Dataset records
::::

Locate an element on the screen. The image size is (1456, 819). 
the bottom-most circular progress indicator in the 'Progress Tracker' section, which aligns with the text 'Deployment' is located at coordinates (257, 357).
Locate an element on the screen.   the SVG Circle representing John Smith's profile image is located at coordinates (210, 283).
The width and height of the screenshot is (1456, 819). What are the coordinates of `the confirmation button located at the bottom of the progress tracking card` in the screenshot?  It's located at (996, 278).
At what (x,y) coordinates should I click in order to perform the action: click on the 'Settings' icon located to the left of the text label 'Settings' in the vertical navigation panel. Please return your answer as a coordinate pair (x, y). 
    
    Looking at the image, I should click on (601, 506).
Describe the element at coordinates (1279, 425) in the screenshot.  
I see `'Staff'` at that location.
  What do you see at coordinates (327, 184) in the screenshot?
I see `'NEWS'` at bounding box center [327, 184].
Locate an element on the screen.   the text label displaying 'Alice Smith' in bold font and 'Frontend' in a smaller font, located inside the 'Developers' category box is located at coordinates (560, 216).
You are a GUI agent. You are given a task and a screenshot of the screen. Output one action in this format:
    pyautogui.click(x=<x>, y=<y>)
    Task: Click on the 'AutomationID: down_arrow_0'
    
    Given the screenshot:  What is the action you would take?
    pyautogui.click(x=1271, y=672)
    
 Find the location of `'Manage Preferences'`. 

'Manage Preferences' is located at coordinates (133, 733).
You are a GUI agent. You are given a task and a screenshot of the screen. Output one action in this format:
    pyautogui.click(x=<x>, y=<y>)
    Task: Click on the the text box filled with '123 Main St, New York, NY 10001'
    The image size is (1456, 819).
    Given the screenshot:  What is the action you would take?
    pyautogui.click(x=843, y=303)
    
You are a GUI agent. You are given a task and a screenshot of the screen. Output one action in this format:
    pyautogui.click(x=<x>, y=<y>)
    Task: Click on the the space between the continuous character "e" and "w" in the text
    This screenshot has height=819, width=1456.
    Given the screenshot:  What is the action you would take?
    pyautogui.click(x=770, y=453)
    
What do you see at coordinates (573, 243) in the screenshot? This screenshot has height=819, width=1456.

::::

● **Task objective**
Copy each line of the data above without changing anything.

● **Written reply**
Locate an element on the screen. The image size is (1456, 819). 
the bottom-most circular progress indicator in the 'Progress Tracker' section, which aligns with the text 'Deployment' is located at coordinates (257, 357).
Locate an element on the screen.   the SVG Circle representing John Smith's profile image is located at coordinates (210, 283).
The width and height of the screenshot is (1456, 819). What are the coordinates of `the confirmation button located at the bottom of the progress tracking card` in the screenshot?  It's located at (996, 278).
At what (x,y) coordinates should I click in order to perform the action: click on the 'Settings' icon located to the left of the text label 'Settings' in the vertical navigation panel. Please return your answer as a coordinate pair (x, y). 
    
    Looking at the image, I should click on (601, 506).
Describe the element at coordinates (1279, 425) in the screenshot.  
I see `'Staff'` at that location.
  What do you see at coordinates (327, 184) in the screenshot?
I see `'NEWS'` at bounding box center [327, 184].
Locate an element on the screen.   the text label displaying 'Alice Smith' in bold font and 'Frontend' in a smaller font, located inside the 'Developers' category box is located at coordinates (560, 216).
You are a GUI agent. You are given a task and a screenshot of the screen. Output one action in this format:
    pyautogui.click(x=<x>, y=<y>)
    Task: Click on the 'AutomationID: down_arrow_0'
    
    Given the screenshot:  What is the action you would take?
    pyautogui.click(x=1271, y=672)
    
 Find the location of `'Manage Preferences'`. 

'Manage Preferences' is located at coordinates (133, 733).
You are a GUI agent. You are given a task and a screenshot of the screen. Output one action in this format:
    pyautogui.click(x=<x>, y=<y>)
    Task: Click on the the text box filled with '123 Main St, New York, NY 10001'
    The image size is (1456, 819).
    Given the screenshot:  What is the action you would take?
    pyautogui.click(x=843, y=303)
    
You are a GUI agent. You are given a task and a screenshot of the screen. Output one action in this format:
    pyautogui.click(x=<x>, y=<y>)
    Task: Click on the the space between the continuous character "e" and "w" in the text
    This screenshot has height=819, width=1456.
    Given the screenshot:  What is the action you would take?
    pyautogui.click(x=770, y=453)
    
What do you see at coordinates (573, 243) in the screenshot? This screenshot has height=819, width=1456.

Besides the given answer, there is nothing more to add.